Sixteen Candles – Kritik
Blaupause für 80er-Teenager-Komödien und grimmiges Porträt einer weißen Vorstadt: John Hughes’ Regiedebüt Sixteen Candles (1984) ist sein wildester und schmutzigster, aber wahrscheinlich auch ehrlichster Film. Als Extended Cut erscheint er nun auf DVD.

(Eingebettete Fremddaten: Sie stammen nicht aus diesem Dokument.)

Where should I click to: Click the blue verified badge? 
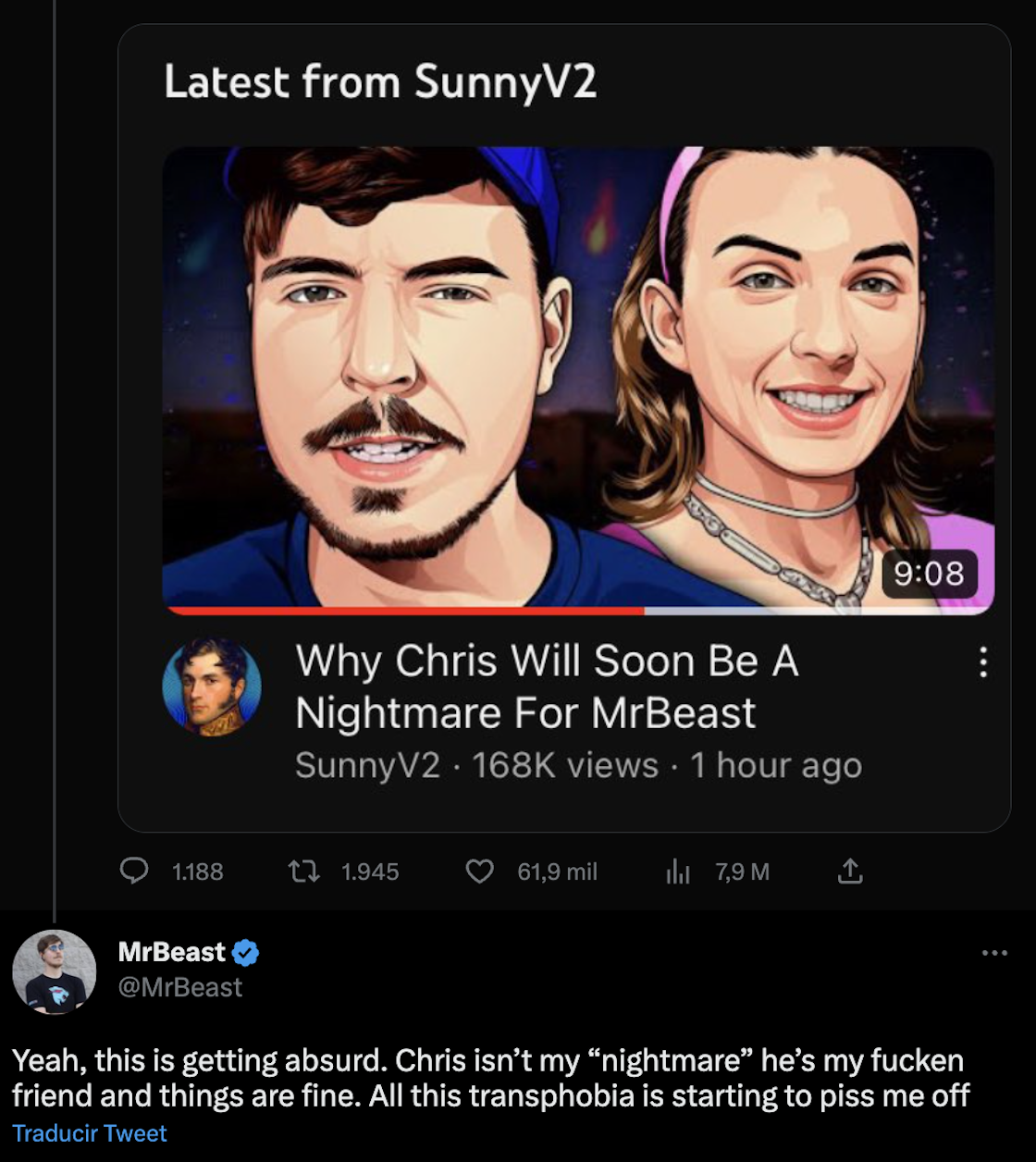[x=245, y=952]
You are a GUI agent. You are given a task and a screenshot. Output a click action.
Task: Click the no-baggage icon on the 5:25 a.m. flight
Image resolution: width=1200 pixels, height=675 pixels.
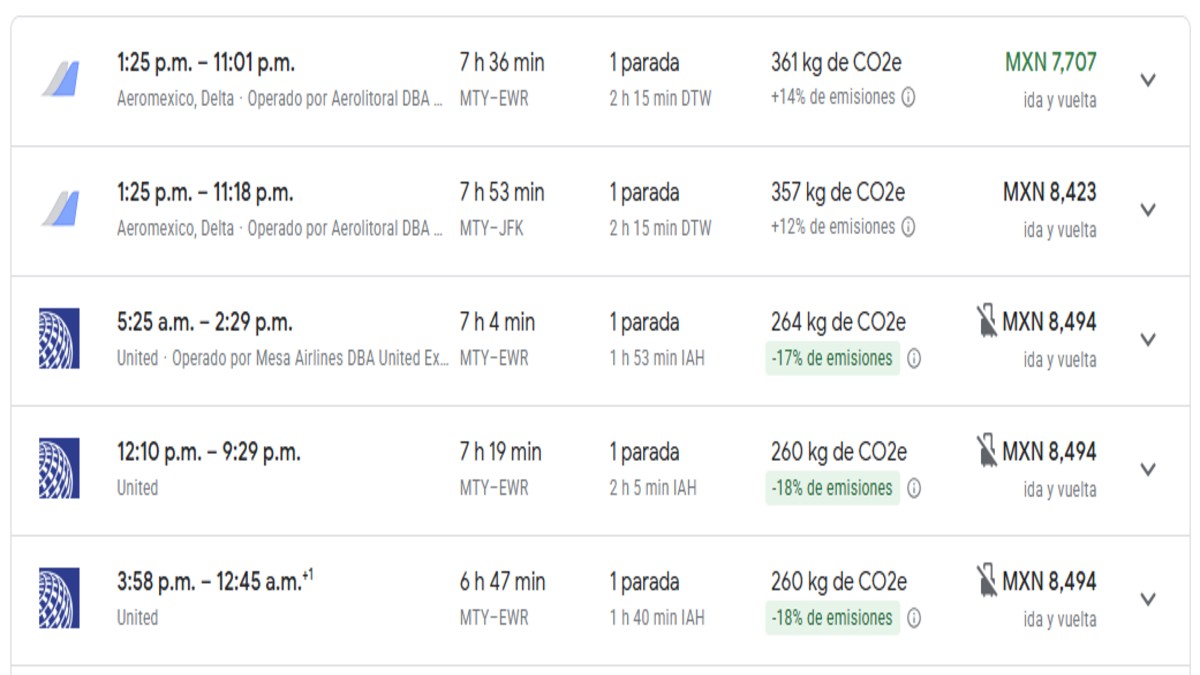tap(987, 322)
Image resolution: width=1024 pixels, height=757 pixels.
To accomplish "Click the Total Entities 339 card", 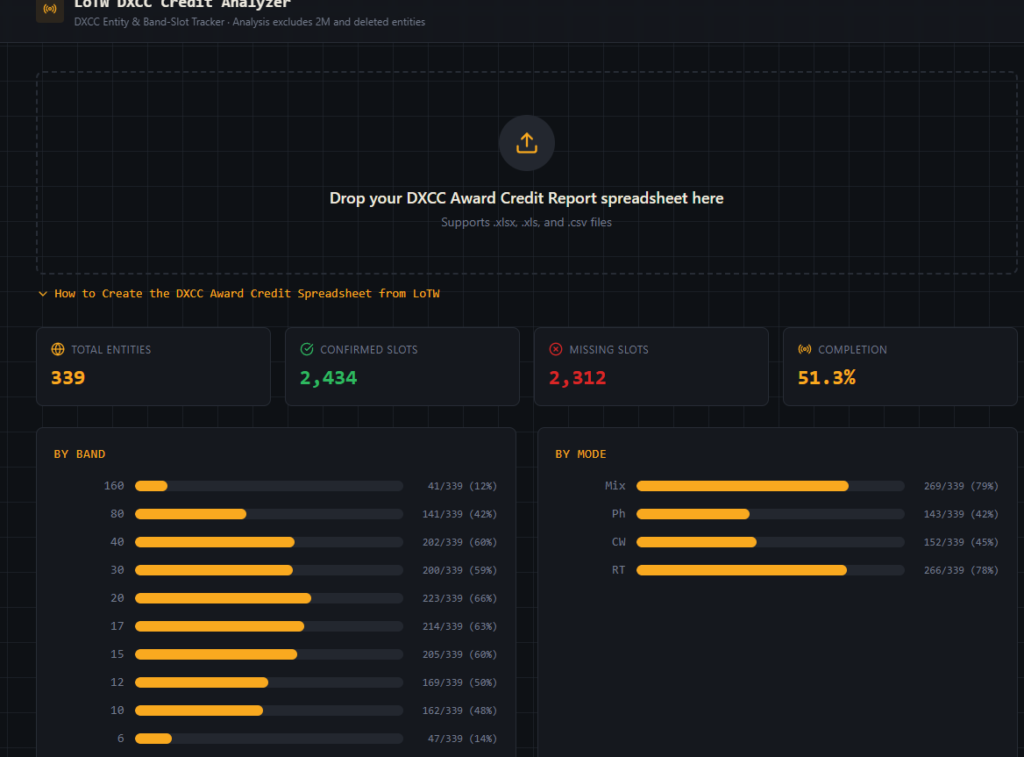I will [x=153, y=366].
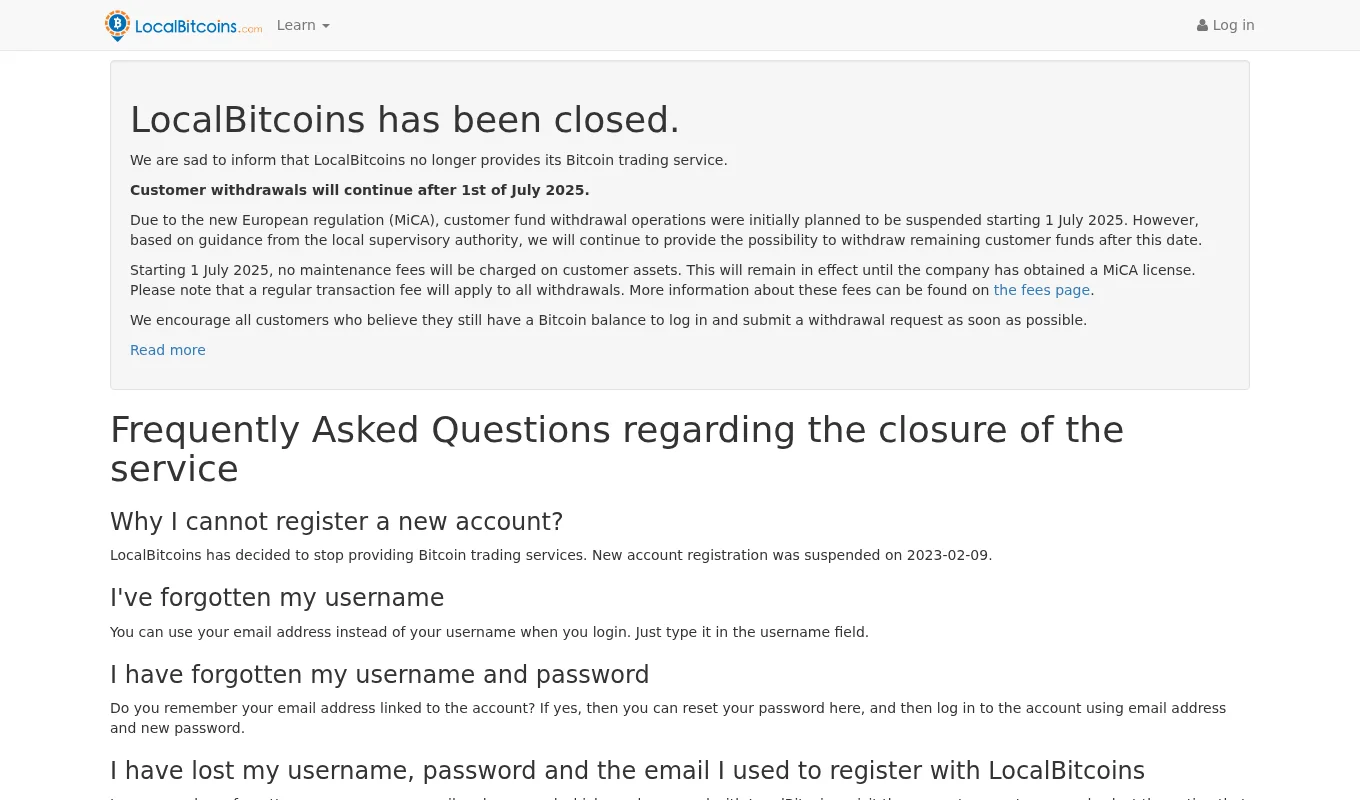
Task: Click Read more in the closure notice
Action: (x=167, y=350)
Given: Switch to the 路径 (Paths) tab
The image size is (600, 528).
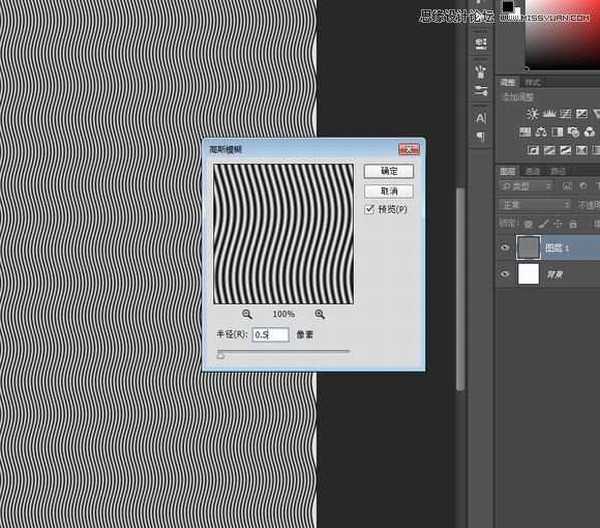Looking at the screenshot, I should [x=558, y=171].
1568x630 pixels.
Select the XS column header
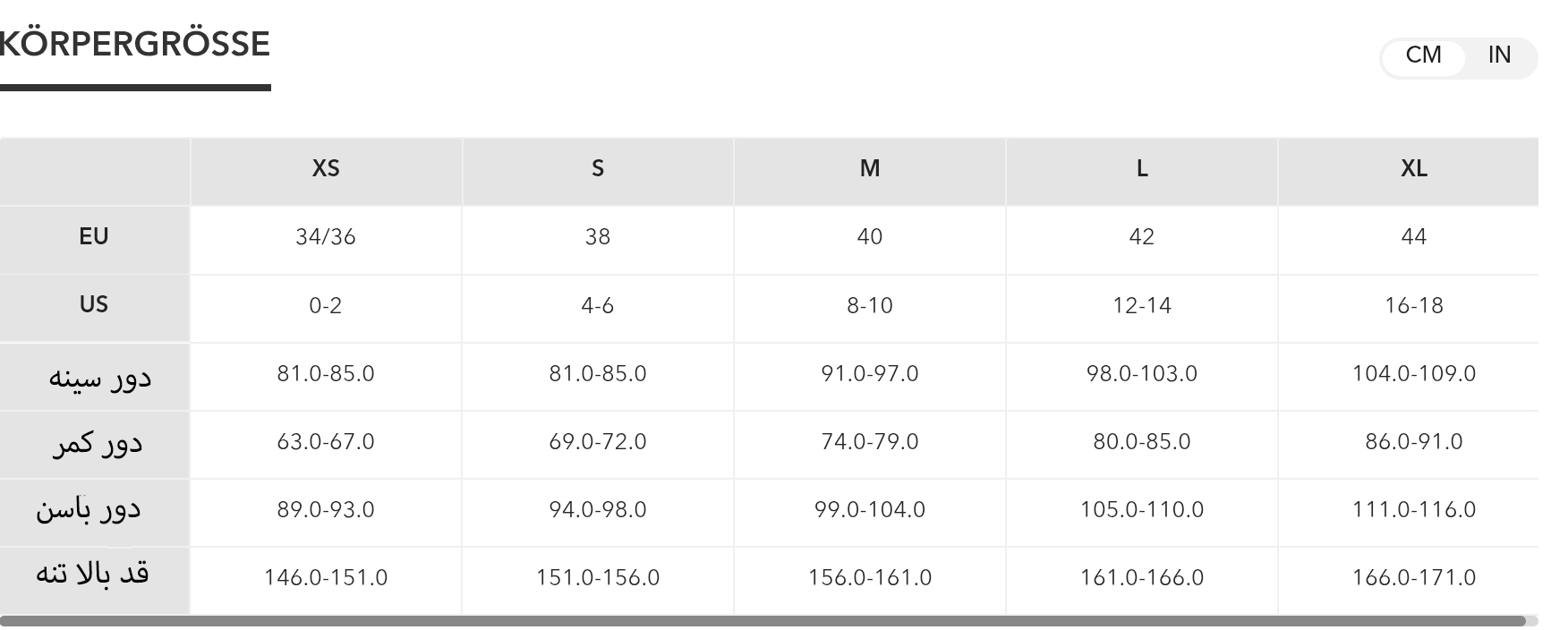[326, 169]
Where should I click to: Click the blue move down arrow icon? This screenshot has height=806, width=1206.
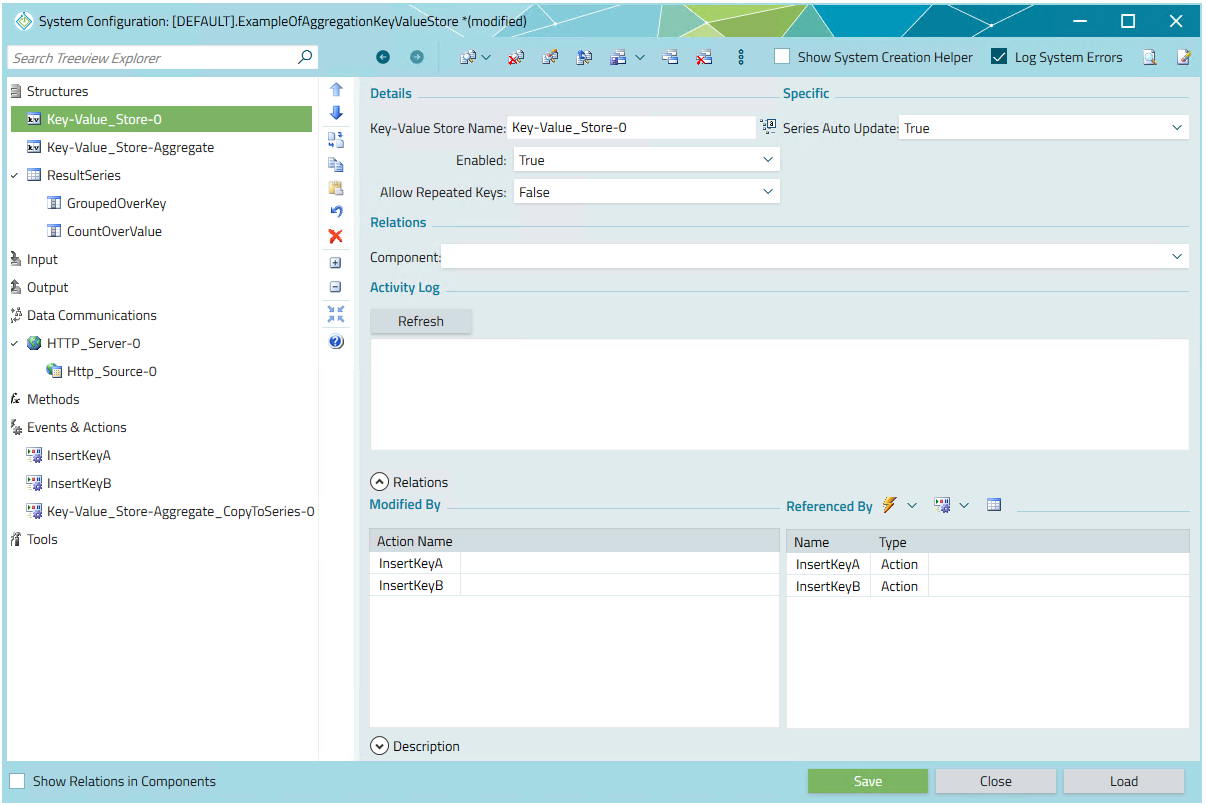[x=336, y=113]
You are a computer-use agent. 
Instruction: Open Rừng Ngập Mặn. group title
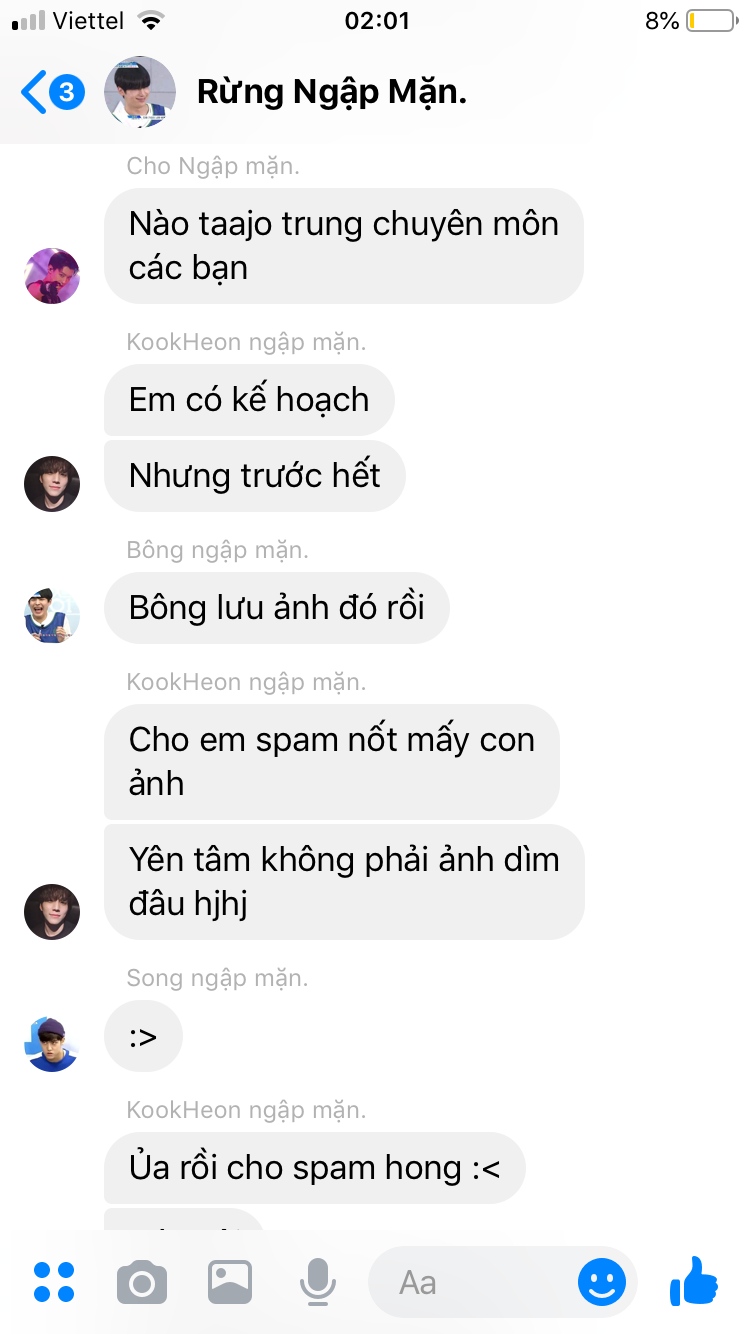(332, 92)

Kein Jahr nach Sixteen Candles startete The Breakfast Club (1984) in den Kinos. Ein unwirklicher Zeitraum, denn der Unterschied zwischen Regiedebüt und Zweitling ließe eher erwarten, dass John Hughes dazwischen mehrere Jahre und Filme Erfahrung gesammelt hat. Sixteen Candles – der in deutschen Kinos unter dem obskuren Titel Das darf man nur als Erwachsener lief – zeigt einige Anzeichen eines Debüts, schlingert im Tonfall und wuchert ungebremst vor Einfällen. (Die nun im Extended Cut des Media Books eingefügte Szene, die zwar witzig ist, aber den Film an der Stelle etwas schwerfällig macht, zeigt jedoch, wie pointiert die Originalfassung tatsächlich ist.) Und nur wenig später folgt ein konzentrierter und (geschmacks-)sicherer, eleganter und geschliffener Film – der aber auch unschöne Dinge besser kaschiert.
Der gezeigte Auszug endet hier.